Brexit talks are heading to their next big dispute, over the nature of the free trade agreement Britain might negotiate with the EU. London wants what Brexit Secretary David Davis is called “Canada plus plus plus,” indicating a deal far closer than the agreement the EU made with Canada in 2014. Brussels has been insisting that such a deal would be impossible, because it will anger all their other trade partners.

You may already know this, but I did not: apparently there’s a movement to disestablish the Anglican Church when Queen Elizabeth dies:

Prince Charles’s accession to the throne could trigger a national debate about the relationship between the Church of England and the state, providing a “opportune moment” to make the case for disestablishment, according to the National Secular Society.

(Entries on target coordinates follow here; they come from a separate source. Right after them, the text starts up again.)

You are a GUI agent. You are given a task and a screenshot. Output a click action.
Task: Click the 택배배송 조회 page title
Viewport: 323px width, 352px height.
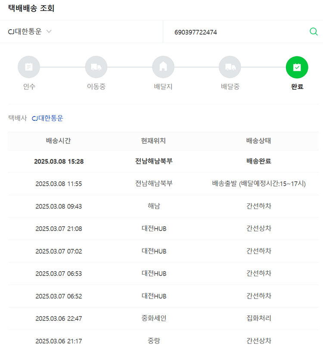click(x=31, y=9)
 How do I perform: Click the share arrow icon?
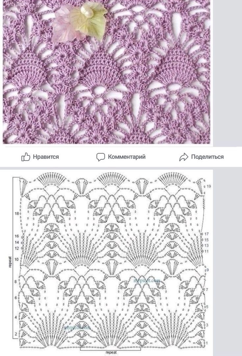[x=184, y=157]
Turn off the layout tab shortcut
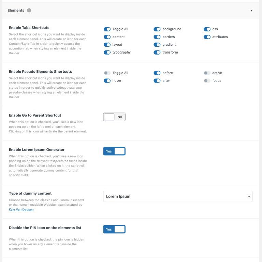The width and height of the screenshot is (262, 262). pos(107,45)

Debate about whether an established, privileged “state church” is appropriate in an increasingly multi-faith and secular society is seen by many as off limits while the Queen remains monarch.

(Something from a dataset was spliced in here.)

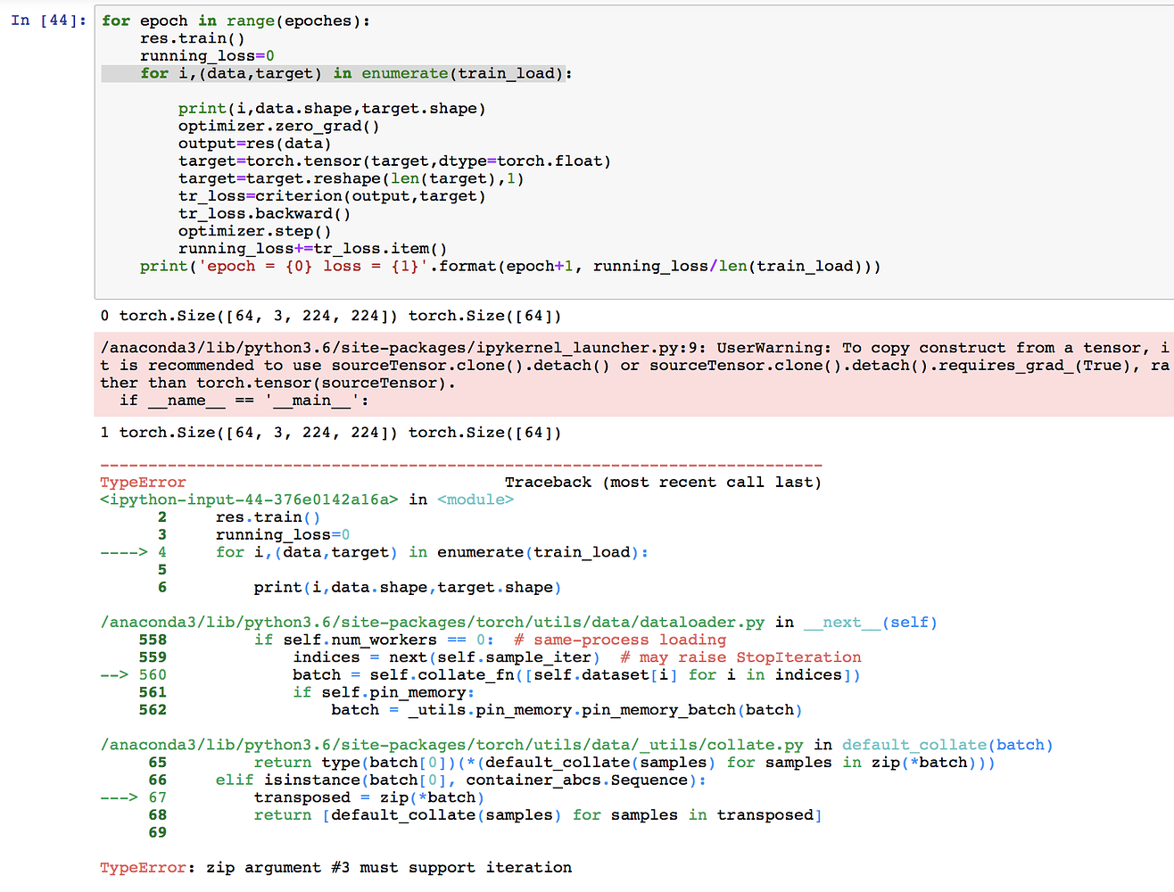Click the first '0 torch.Size' output line

tap(330, 316)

But a report to be published on Monday by the society says Charles’s coronation is likely to throw up pressing questions about the institutional links between church, monarchy and parliament.

I don’t know if this movement is unique to Charles’s potential coronation–if Elizabeth were to outlive him, say, or pass him over in favor of William, I’m not sure if the same push would happen. Charles in particular has fed into this movement by suggesting that, if/when he becomes king, he’d like to be called “Defender of Faith” rather than “Defender of the Faith.” Britain and Iran are the only two countries on the planet whose legislature includes religious leaders by right, so it’s not exactly a very large or prestigious club to be in, but a drive to disestablish might be hampered by the simple fact that most British citizens don’t really seem to care that much about the issue.



Venezuela’s opposition parties boycotted Sunday’s mayoral elections, so I guess the fact that Nicolás Maduro’s Socialists swept almost all of them should come as no surprise. These are the last nationwide elections in Venezuela until next year’s presidential election, in which I assume the opposition will actually participate though I might be jumping the gun on that. After all, boycotting most elections and constantly losing has worked so well for them so far, it would be strange to adopt a different tactic.


Honduras’s opposition parties have formally moved from demanding a recount in the November 26 presidential election to demanding that the election results be annulled and new elections held. A “computer problem” whose discovery just so happened to dramatically shift the vote count in favor of incumbent President Juan Orlando Hernández is at the heart of concerns about the results. A partial recount is underway, in part because the Organization of American States insisted upon it, and how the OAS responds to the results of the recount will presumably have some influence on what happens next.


Obviously the big story of the weekend was the New York Times accounting of a typical day in the life of America’s very, very normal president:

For other presidents, every day is a test of how to lead a country, not just a faction, balancing competing interests. For Mr. Trump, every day is an hour-by-hour battle for self-preservation. He still relitigates last year’s election, convinced that the investigation by Robert S. Mueller III, the special counsel, into Russia’s interference is a plot to delegitimize him. Color-coded maps highlighting the counties he won were hung on the White House walls.


Before taking office, Mr. Trump told top aides to think of each presidential day as an episode in a television show in which he vanquishes rivals. People close to him estimate that Mr. Trump spends at least four hours a day, and sometimes as much as twice that, in front of a television, sometimes with the volume muted, marinating in the no-holds-barred wars of cable news and eager to fire back.

I have nothing to add here except to remind you all that this person can literally end your life and the lives of billions of other people with a single command. What a time to be alive.